[Page and screen pointing data]
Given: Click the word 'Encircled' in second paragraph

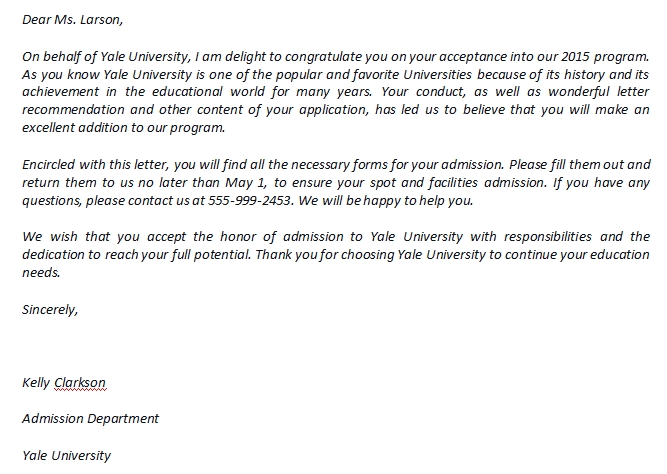Looking at the screenshot, I should tap(49, 165).
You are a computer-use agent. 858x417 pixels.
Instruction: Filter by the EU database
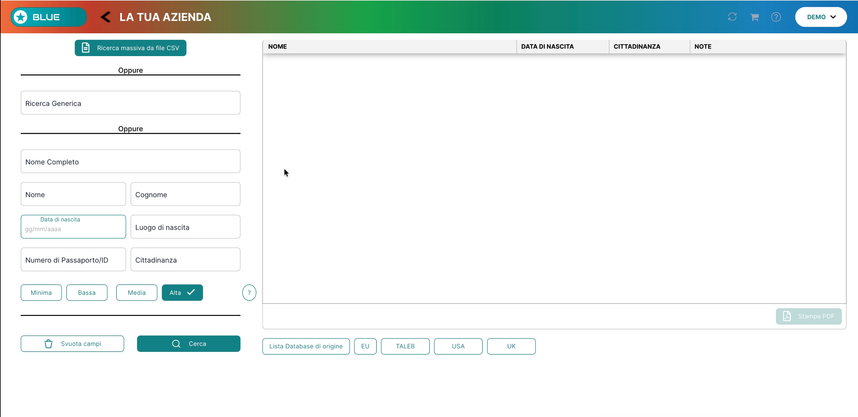click(x=366, y=346)
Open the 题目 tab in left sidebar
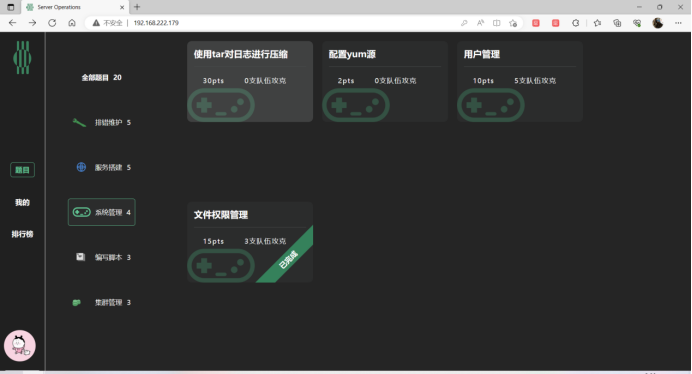 pos(23,170)
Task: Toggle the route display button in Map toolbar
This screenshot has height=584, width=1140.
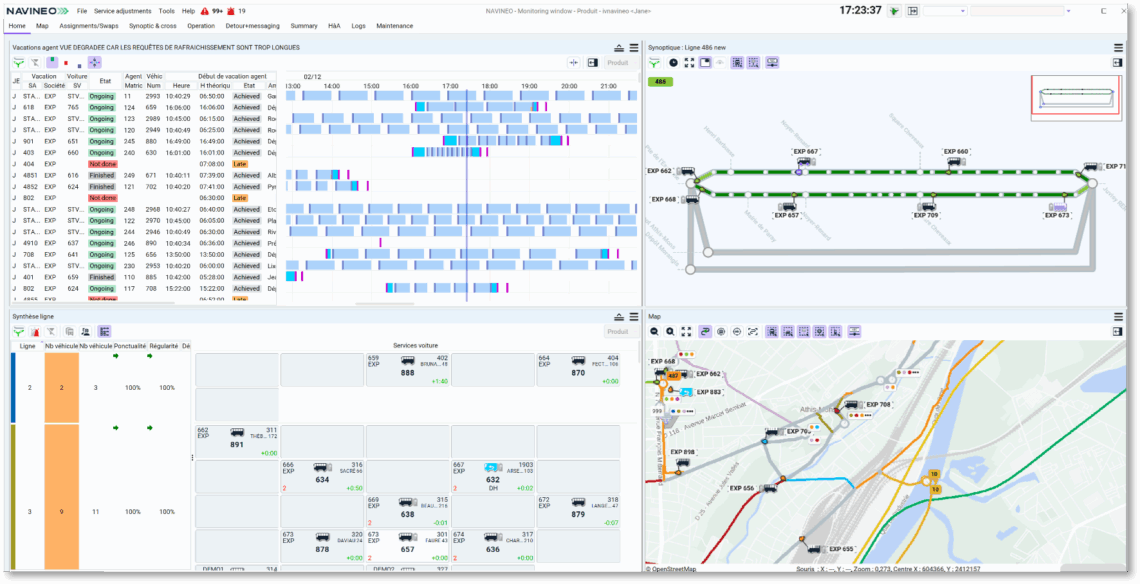Action: coord(705,331)
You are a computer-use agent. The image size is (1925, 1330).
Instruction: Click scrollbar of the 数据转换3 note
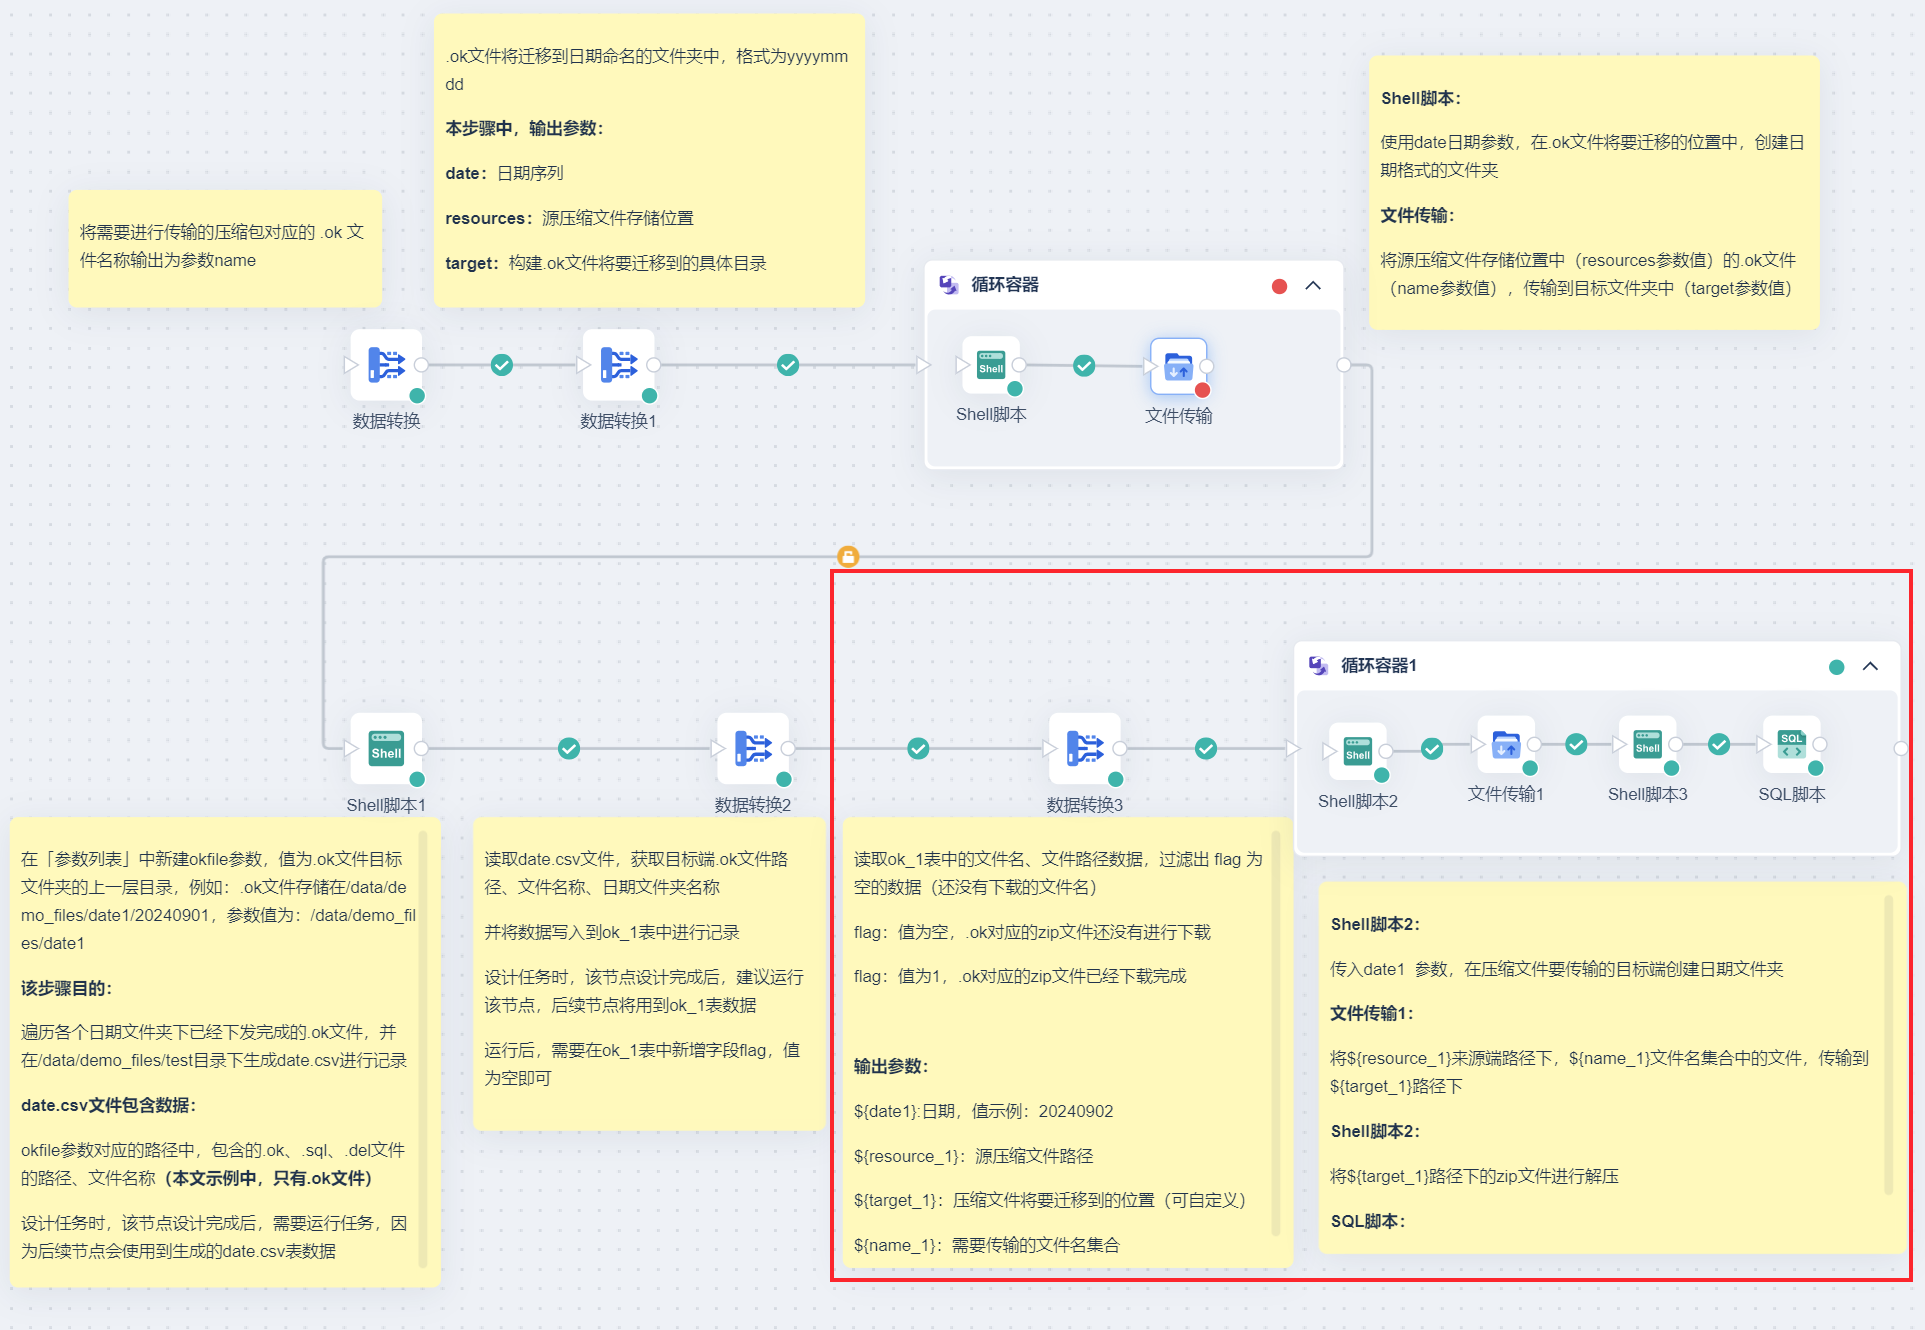pos(1276,1030)
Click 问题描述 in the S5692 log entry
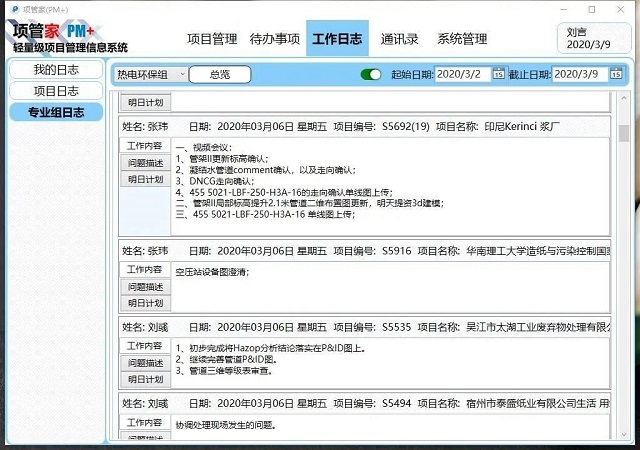This screenshot has height=450, width=640. pyautogui.click(x=145, y=163)
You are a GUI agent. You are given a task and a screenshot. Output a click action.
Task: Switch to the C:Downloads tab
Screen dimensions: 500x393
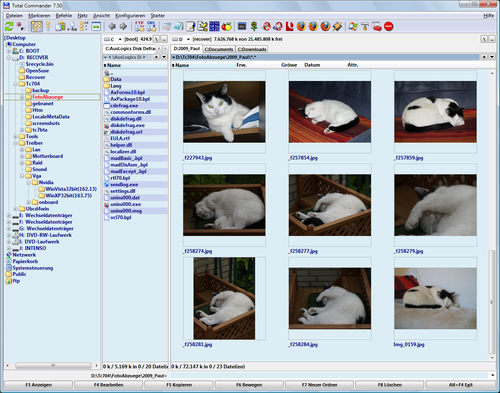pyautogui.click(x=252, y=49)
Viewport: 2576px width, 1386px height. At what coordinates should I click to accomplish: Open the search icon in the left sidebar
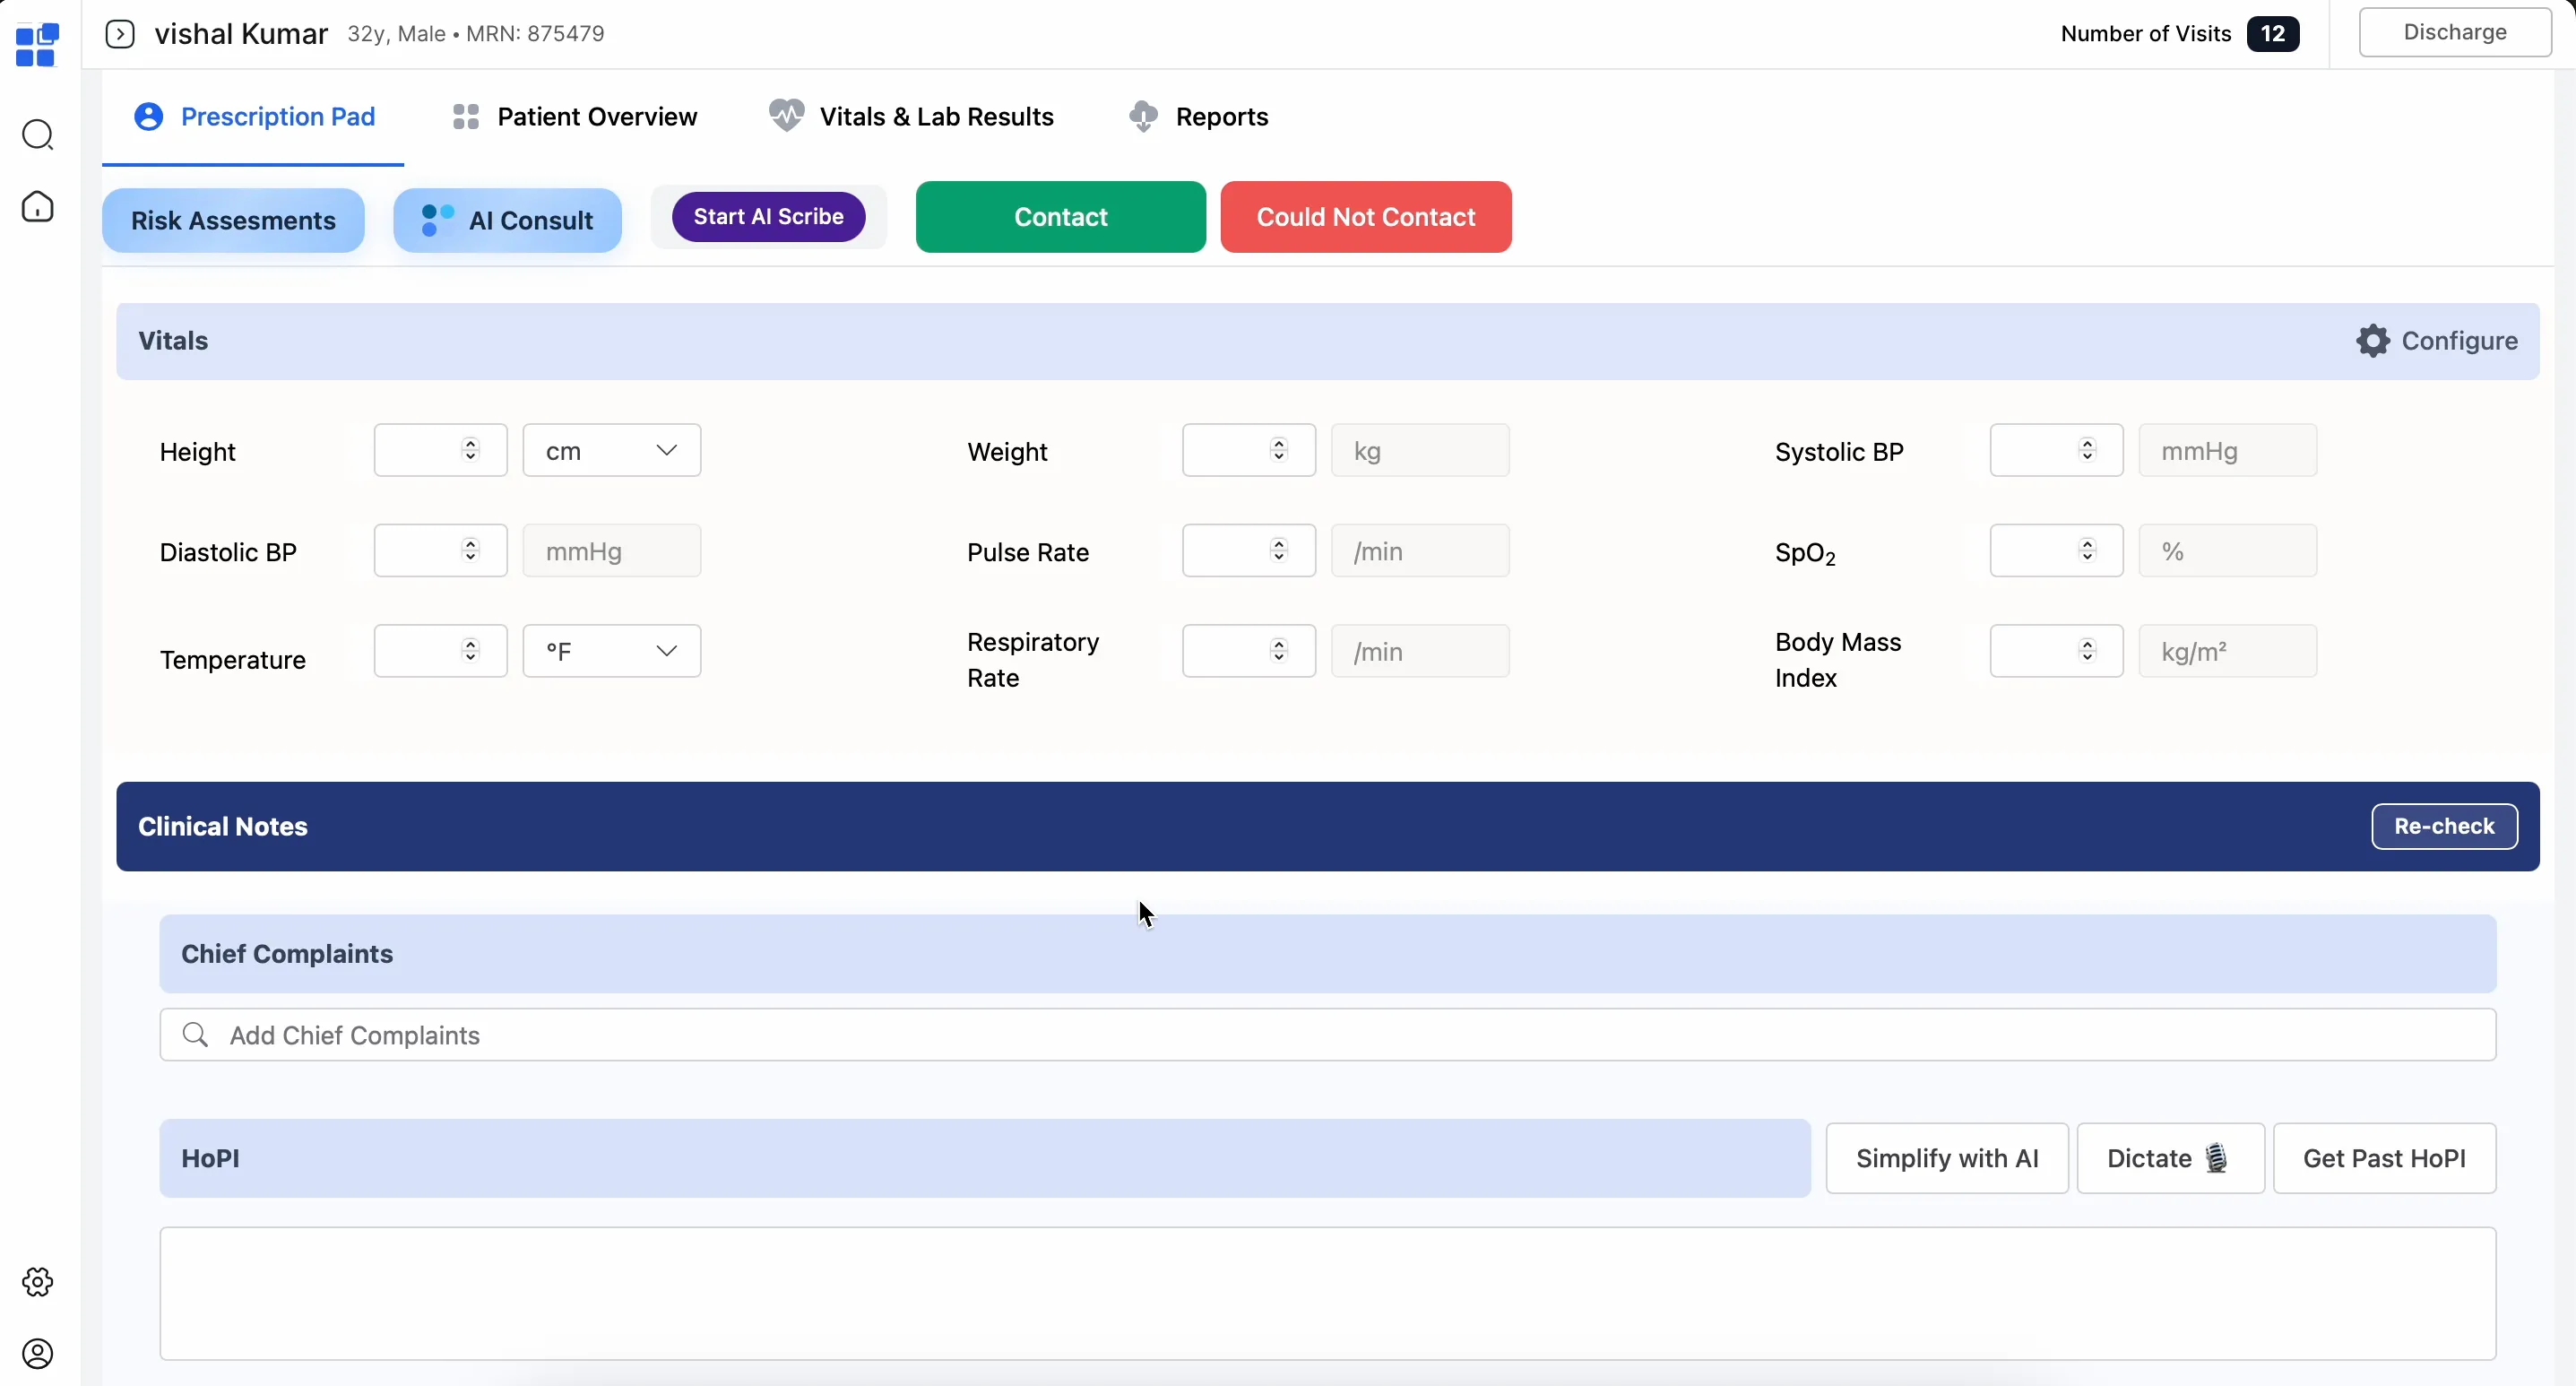[38, 135]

# [Goal]
Please copy the entries starting at the line containing "Task: Toggle the" and ending at the last entry, replacing "agent" with "assistant" and changing nothing else. Leave the pictures out of your answer.

# [Written answer]
Task: Toggle the route display button in Map toolbar
This screenshot has height=584, width=1140.
Action: coord(705,331)
You are a computer-use assistant. The image size is (1925, 1330).
Instruction: Click scrollbar of the 数据转换3 note
pos(1276,1030)
Click 问题描述 in the S5692 log entry
This screenshot has height=450, width=640. pyautogui.click(x=145, y=163)
You are a GUI assistant. You are given a task and a screenshot. Output a click action.
Task: Switch to the C:Downloads tab
Screen dimensions: 500x393
pyautogui.click(x=252, y=49)
Viewport: 2576px width, 1386px height. At what coordinates should I click to accomplish: Open the search icon in the left sidebar
[38, 135]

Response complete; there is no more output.